Very early on several scholars pointed out that all the words in the fragment come from the late Coptic text of the Gospel of Thomas, and suggested this indicated forgery because such an agreement would be improbable. But in fact those agreements were not established as improbable; almost all consisted of single words, not phrases, and none of any extended length, and dependency on or similar origin to GThom could have been at play. Indeed this could even be a fragment from a redaction of GThom. In Bayesian terms, critics were saying this feature was improbable (had a low likelihood, or consequent probability) on the hypothesis of authenticity, but the fragment’s content was probable on a hypothesis of forgery. (And the prior probability is always dangerously high, owing to the fact that biblical and apocryphal texts, especially on recently fashionable subjects like whether Jesus was married, are prime targets for forgery, and like most forgeries, this fragment’s exact provenance was unknown or unverifiable).

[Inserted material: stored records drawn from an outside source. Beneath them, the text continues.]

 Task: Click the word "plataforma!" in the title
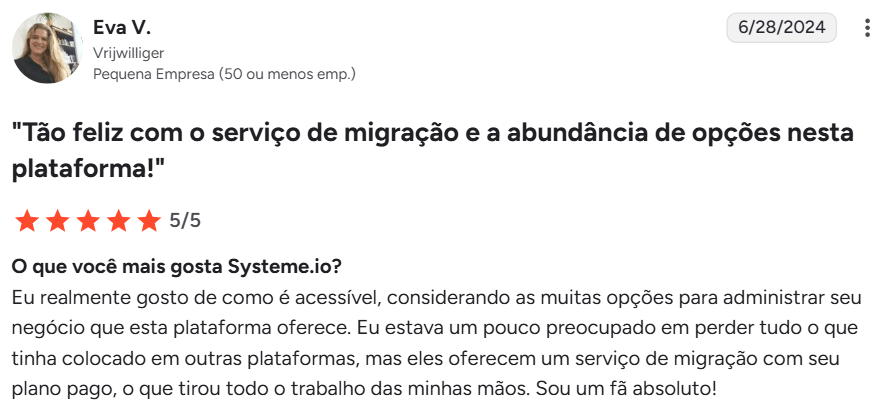coord(88,168)
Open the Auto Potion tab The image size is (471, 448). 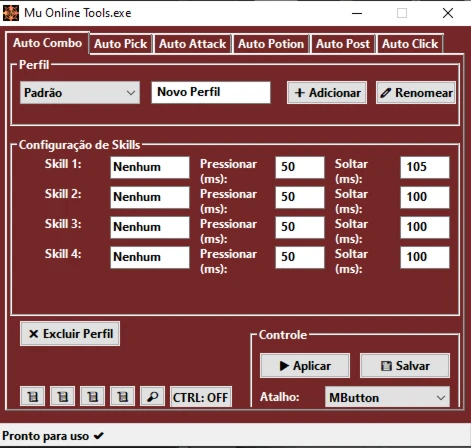(271, 44)
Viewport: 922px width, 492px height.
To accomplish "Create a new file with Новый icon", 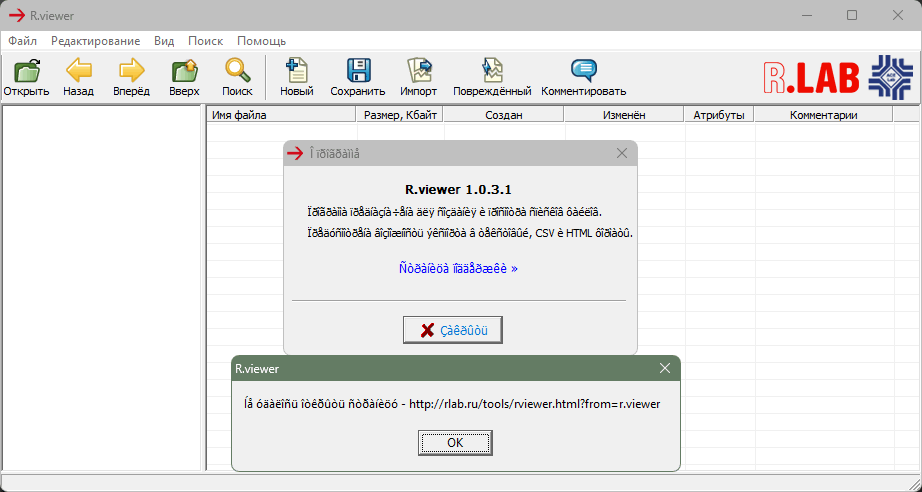I will pyautogui.click(x=296, y=72).
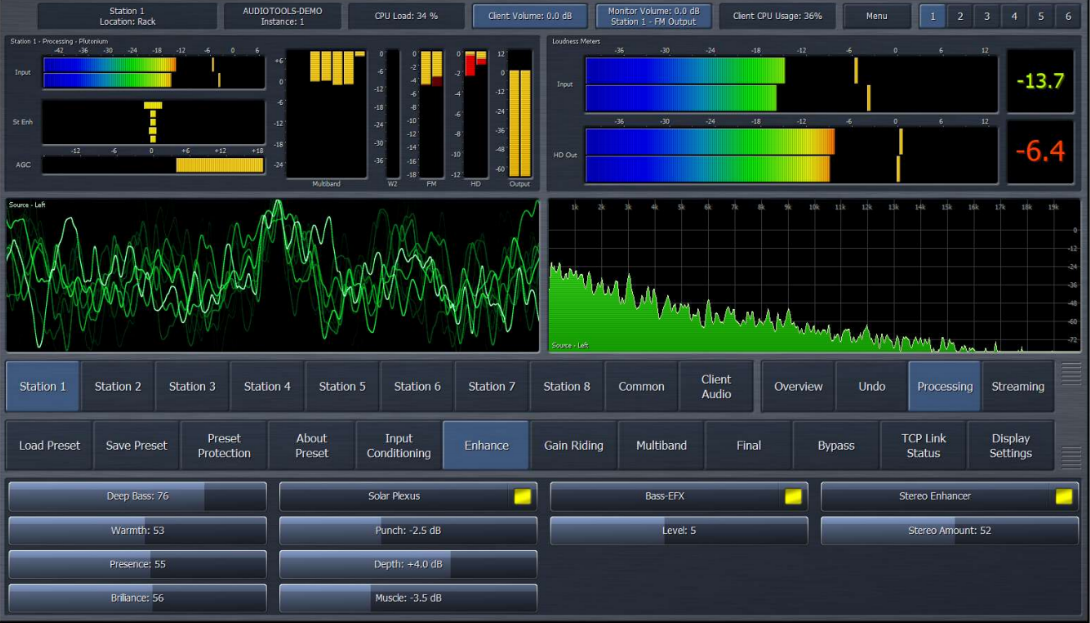This screenshot has height=623, width=1090.
Task: Select the Station 4 tab
Action: tap(267, 386)
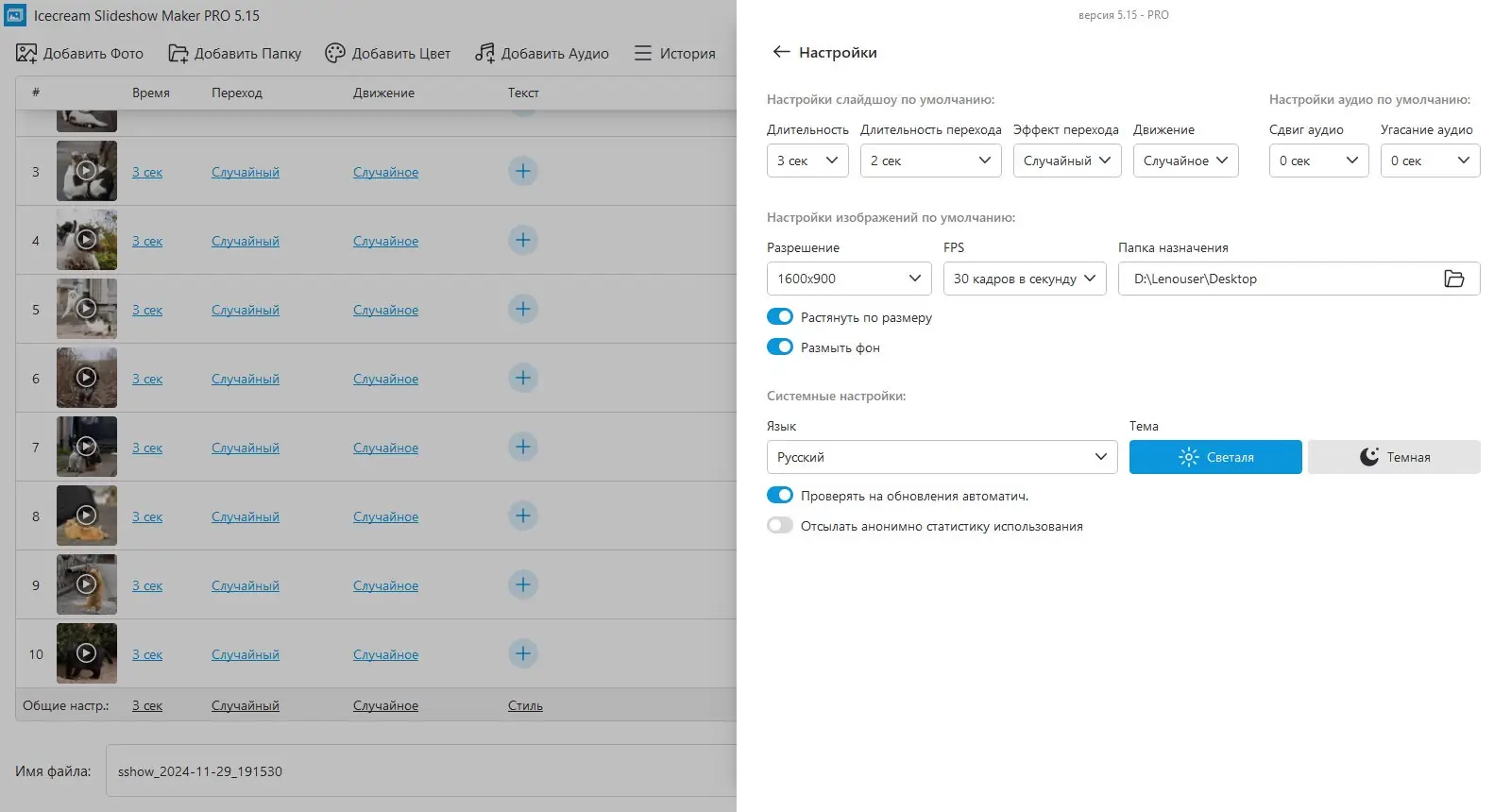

However, this estimate of improbability (of a low likelihood) was not soundly based. Moreover, there are improbabilities also on the forgery hypothesis: forgers would more likely have attempted to create a Greek fragment to market it as earlier and more authoritative (and thus more valuable); would more likely have made the text clear rather than ambiguous; the forgery is in most respects physically excellent; etc. Whereas the fact that it had words shared by GThom is not sufficient to lower its consequent probability, because of the danger of the multiple comparisons fallacy: of all Coptic texts one could find such a match with given such a small scrap of so few words, what are the odds one will match by accident? Probably not as low as you think [as Timo Pannanen demonstrated by parody]. So the critics did not yet have a good argument for forgery. They established only its possibility, not its probability.

However, a new analysis just came out that shows features that actually are very improbable on any other hypothesis but forgery, and in this case that conclusion is self-evident even before we attempt any kind of exact mathematical calculation. These features include the repetition of typos and other mistakes from an online edition of the Gospel of Thomas in Coptic, which are extraordinarily unlikely, unless the text was being reproduced using that online resource (which would date the forgery to after 1997, when that resource first appeared online). Defenders of authenticity (if there even are any left at this point) have not yet responded to this evidence. But I think the odds of authenticity are pretty low at this point. The only way it can be rehabilitated is if proponents can show the coincidences with the online source are highly probable, or at least not very improbable, and I cannot presently imagine how they could do that.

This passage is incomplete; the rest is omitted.